_WORK INSTRUCTION:_ Pictures must be kept out of the copy. Every entry is to be duplicated exactly.
++++ SOURCE MATERIAL ++++
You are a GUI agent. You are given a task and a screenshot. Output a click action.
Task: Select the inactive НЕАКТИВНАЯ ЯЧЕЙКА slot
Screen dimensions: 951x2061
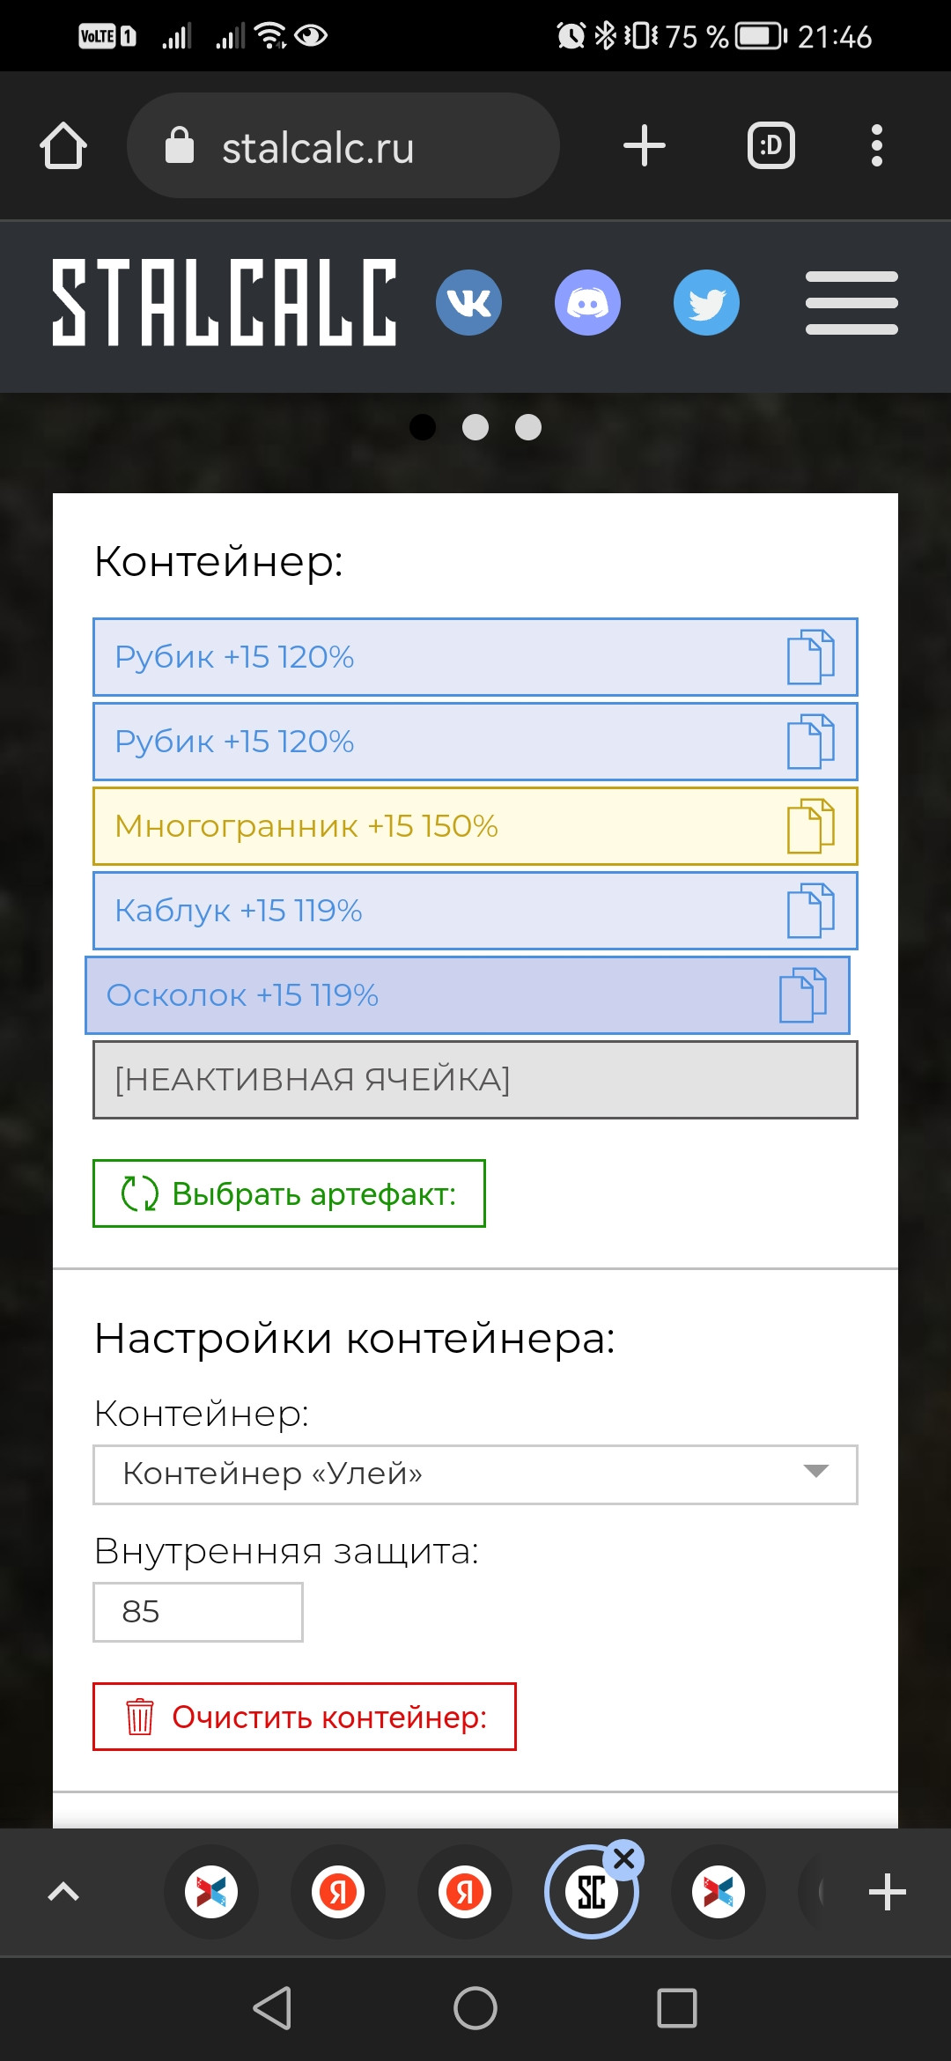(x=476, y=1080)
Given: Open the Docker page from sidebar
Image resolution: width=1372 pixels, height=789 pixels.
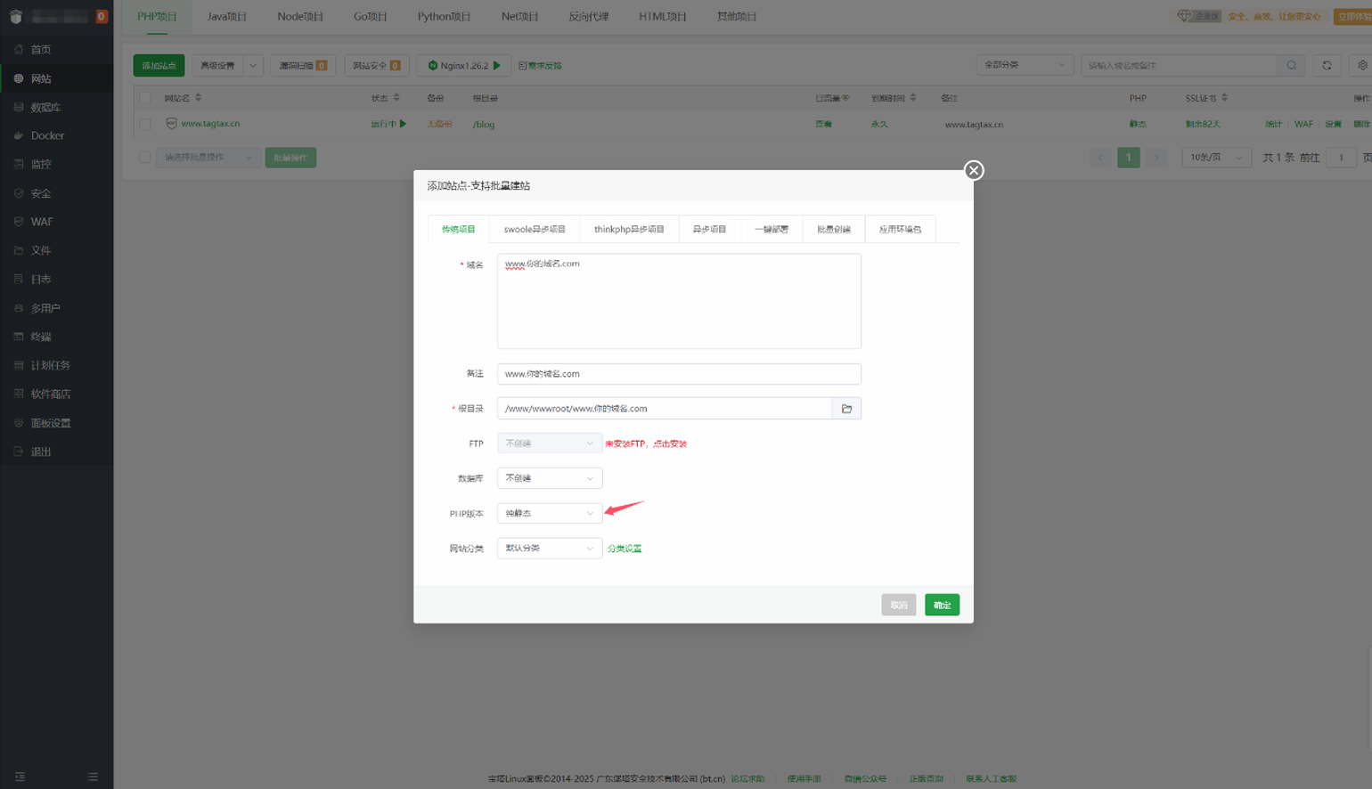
++++
_RESULT OF THE TASK:_
You are a GUI agent. You are given a task and a screenshot. Output a click action.
Task: Select the inactive НЕАКТИВНАЯ ЯЧЕЙКА slot
Screen dimensions: 951x2061
(x=476, y=1080)
Given: Open the Docker page from sidebar
Image resolution: width=1372 pixels, height=789 pixels.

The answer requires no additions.